Les Yézidis, eux, comptent les survivants (chapitre 14). Ecrasés par l'EI au Sinjar, les Yézidis sont massacrés pour les hommes, enrôlés en ce qui concerne les enfants en âge de l'être, ou vendues comme esclaves pour les femmes. L'une d'entre elles a ainsi été achetée par l'émir d'Hammam al-Alil, au sud de Mossoul avant que ce dernier ne gagne la capitale de l'EI. D'autres ont été mariées à des Yézidies incorporés dans l'EI. Certains enfants n'ont pour ainsi dire aucun souvenir de leur identité yézidie: l'EI n'a pas oublié le pan culturel du génocide.

VOS CONSIGNES:
Dites si chacune des affirmations suivantes concorde avec l'extrait sur les Yézidis, en répondant par oui ou par non et en citant mot pour mot le passage décisif : (a) les femmes yézidies ont été vendues comme esclaves ; (b) l'émir qui a acheté l'une d'elles était celui d'une localité située au nord de Mossoul ; (c) tous les enfants yézidis ont gardé un souvenir net de leur identité.

DONNÉES ENREGISTRÉES:
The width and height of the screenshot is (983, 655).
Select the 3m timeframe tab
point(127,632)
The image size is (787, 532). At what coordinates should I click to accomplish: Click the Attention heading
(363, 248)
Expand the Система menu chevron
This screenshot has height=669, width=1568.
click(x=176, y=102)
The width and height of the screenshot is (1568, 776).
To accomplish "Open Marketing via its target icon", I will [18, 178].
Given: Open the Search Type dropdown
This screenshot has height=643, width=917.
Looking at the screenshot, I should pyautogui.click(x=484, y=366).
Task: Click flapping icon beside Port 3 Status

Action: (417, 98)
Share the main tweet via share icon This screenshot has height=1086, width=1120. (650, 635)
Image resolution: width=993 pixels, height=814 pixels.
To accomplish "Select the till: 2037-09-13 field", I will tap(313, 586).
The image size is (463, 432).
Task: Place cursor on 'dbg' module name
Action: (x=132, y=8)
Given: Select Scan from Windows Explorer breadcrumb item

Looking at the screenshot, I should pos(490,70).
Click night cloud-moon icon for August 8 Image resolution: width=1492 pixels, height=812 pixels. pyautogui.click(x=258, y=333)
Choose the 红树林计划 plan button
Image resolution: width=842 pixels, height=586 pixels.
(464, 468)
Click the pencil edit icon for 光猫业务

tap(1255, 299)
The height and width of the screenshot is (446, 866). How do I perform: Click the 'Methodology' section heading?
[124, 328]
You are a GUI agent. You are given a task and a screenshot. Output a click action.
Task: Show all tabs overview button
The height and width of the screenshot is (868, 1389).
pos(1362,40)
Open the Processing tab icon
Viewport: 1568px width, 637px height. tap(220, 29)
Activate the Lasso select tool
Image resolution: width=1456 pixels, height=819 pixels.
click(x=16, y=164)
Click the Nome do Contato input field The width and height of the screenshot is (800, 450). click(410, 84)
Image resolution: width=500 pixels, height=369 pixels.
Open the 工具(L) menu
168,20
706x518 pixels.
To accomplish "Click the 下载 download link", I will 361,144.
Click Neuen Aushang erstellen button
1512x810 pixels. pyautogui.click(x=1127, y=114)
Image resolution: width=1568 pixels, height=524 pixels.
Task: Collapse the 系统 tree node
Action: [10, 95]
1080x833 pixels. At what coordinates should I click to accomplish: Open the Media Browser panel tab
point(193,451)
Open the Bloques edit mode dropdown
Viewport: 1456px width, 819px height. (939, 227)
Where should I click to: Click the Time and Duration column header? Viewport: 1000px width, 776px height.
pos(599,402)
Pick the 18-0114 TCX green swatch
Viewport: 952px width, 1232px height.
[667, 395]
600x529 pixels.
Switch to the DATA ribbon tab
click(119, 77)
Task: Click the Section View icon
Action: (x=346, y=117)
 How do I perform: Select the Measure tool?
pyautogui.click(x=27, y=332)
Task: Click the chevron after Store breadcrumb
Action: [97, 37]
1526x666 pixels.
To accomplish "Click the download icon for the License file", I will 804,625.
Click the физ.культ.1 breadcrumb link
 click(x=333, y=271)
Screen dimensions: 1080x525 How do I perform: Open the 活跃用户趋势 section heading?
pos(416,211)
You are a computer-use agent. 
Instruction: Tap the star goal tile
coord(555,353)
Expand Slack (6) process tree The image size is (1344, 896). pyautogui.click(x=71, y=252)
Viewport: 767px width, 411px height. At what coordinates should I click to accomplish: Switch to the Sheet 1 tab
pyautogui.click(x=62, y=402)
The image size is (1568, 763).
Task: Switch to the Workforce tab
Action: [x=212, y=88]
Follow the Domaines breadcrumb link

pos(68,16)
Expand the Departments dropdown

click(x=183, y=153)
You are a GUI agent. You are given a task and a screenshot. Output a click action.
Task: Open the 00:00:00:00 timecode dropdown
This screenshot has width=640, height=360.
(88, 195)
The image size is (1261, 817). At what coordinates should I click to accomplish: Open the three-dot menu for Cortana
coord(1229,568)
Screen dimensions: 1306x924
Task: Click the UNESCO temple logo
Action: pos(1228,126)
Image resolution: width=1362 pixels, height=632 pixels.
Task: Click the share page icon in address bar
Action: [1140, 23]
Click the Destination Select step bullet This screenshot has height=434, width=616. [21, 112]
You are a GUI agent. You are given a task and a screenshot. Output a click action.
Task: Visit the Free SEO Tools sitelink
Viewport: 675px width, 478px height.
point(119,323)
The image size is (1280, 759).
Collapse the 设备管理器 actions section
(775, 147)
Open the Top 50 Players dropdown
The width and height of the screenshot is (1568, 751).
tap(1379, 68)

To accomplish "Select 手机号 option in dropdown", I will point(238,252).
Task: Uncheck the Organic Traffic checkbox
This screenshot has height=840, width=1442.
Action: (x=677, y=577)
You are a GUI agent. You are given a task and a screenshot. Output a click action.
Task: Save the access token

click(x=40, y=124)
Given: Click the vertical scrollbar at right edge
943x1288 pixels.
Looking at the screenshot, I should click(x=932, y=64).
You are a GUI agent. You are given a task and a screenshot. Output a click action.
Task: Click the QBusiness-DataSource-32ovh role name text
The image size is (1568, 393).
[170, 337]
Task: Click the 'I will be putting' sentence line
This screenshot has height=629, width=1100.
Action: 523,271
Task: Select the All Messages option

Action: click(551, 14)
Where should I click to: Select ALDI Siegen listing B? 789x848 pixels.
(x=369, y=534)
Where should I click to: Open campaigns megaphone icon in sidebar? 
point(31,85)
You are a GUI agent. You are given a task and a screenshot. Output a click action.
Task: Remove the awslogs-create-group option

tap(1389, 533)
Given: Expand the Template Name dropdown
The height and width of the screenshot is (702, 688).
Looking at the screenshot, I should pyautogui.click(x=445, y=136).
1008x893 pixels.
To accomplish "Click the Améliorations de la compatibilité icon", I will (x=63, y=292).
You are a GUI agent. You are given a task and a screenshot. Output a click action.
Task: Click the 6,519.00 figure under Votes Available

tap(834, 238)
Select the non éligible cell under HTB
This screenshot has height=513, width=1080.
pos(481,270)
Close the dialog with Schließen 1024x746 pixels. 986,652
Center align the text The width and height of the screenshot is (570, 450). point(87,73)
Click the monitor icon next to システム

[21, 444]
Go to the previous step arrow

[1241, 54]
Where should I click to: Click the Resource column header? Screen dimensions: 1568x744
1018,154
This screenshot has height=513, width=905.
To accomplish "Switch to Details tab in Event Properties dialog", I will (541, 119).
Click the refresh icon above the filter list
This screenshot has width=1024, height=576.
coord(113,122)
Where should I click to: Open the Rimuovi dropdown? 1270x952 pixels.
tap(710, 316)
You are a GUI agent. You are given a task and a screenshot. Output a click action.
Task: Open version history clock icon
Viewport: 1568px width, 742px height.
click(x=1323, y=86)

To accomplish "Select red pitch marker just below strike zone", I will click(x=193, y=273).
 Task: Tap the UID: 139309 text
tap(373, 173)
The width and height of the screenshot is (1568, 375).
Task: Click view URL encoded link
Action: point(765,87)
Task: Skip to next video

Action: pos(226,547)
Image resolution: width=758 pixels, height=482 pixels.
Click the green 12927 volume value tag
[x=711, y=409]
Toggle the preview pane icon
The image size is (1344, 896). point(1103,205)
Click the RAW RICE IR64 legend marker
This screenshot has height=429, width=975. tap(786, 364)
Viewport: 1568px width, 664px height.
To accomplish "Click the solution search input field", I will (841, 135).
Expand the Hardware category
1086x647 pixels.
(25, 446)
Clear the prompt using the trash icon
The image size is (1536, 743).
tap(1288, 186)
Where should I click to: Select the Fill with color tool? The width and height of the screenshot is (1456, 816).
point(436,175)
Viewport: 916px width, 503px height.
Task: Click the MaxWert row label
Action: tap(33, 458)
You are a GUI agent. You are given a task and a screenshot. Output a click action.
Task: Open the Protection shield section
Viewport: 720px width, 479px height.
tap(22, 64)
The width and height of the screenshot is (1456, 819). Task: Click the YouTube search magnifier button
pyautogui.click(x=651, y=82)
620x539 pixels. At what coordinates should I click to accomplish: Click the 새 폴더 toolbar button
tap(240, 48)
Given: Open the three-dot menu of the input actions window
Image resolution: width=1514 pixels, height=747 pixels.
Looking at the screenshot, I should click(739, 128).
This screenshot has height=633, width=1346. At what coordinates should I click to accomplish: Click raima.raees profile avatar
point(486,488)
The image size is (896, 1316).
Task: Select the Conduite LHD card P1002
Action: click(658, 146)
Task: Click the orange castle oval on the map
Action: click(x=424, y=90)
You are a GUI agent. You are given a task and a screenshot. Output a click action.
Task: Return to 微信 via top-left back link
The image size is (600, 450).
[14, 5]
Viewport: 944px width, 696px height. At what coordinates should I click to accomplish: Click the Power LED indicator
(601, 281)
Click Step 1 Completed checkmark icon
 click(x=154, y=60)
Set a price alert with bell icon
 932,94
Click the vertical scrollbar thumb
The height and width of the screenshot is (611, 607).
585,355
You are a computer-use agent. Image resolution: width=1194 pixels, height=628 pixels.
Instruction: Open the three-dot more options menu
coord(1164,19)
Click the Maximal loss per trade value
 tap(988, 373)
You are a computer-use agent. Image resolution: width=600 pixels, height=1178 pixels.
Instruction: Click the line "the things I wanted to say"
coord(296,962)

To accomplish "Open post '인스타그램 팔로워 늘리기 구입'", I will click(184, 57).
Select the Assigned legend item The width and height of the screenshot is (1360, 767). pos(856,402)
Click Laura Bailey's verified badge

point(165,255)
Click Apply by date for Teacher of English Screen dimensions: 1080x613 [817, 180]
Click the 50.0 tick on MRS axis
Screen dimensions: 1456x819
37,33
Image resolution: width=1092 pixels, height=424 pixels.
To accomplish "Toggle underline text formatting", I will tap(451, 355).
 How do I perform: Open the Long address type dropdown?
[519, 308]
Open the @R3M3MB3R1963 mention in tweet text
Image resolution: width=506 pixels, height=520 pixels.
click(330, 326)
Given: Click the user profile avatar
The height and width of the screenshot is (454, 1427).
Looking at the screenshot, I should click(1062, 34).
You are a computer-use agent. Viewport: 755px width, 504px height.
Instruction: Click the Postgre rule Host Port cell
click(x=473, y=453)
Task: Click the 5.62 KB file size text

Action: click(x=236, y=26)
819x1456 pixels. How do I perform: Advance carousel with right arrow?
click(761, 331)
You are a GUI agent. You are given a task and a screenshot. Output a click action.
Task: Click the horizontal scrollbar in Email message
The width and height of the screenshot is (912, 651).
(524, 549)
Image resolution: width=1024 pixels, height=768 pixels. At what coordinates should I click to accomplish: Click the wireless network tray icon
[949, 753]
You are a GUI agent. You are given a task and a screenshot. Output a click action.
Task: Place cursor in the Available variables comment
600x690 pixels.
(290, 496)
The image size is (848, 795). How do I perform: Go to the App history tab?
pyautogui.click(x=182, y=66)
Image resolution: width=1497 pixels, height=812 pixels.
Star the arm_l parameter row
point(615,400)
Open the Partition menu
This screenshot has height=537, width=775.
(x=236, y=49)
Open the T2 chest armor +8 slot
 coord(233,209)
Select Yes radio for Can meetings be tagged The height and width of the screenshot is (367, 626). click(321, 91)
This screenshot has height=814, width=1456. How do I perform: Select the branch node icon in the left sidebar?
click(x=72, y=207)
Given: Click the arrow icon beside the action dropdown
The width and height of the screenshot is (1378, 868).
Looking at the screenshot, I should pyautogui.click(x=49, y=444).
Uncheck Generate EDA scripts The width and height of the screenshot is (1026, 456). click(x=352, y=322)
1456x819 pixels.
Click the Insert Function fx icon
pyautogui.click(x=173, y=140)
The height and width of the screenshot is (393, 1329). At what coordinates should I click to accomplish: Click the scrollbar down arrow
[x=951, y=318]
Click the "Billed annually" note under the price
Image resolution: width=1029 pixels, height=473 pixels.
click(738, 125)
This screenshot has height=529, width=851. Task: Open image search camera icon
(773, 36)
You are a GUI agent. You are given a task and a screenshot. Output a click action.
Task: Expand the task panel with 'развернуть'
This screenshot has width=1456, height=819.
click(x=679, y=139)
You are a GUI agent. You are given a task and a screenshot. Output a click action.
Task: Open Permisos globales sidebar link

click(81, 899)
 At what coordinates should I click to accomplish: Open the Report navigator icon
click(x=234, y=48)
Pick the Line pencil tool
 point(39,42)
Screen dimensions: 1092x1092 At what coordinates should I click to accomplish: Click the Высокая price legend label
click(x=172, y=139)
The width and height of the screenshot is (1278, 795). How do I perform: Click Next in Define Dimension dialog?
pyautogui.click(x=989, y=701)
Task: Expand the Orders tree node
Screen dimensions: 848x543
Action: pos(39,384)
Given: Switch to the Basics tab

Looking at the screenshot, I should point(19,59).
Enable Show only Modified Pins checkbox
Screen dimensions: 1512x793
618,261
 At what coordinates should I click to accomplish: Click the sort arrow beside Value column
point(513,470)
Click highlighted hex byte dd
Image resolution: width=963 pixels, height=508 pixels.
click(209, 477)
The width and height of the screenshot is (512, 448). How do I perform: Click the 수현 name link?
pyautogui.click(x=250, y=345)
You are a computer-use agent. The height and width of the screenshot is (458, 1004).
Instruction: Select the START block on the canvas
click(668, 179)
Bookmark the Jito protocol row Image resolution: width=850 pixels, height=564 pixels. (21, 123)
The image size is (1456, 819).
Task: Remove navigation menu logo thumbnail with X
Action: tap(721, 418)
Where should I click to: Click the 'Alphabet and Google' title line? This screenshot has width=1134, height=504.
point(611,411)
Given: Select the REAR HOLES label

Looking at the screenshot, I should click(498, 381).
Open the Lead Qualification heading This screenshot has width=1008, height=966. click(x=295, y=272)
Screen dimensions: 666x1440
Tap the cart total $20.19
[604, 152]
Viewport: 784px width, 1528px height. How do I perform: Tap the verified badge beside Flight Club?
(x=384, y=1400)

CORRIGÉ DE L'EXERCICE:
(a) Oui : « ou vendues comme esclaves pour les femmes ».
(b) Non : « achetée par l'émir d'Hammam al-Alil, au sud de Mossoul ».
(c) Non : « Certains enfants n'ont pour ainsi dire aucun souvenir de leur identité yézidie ».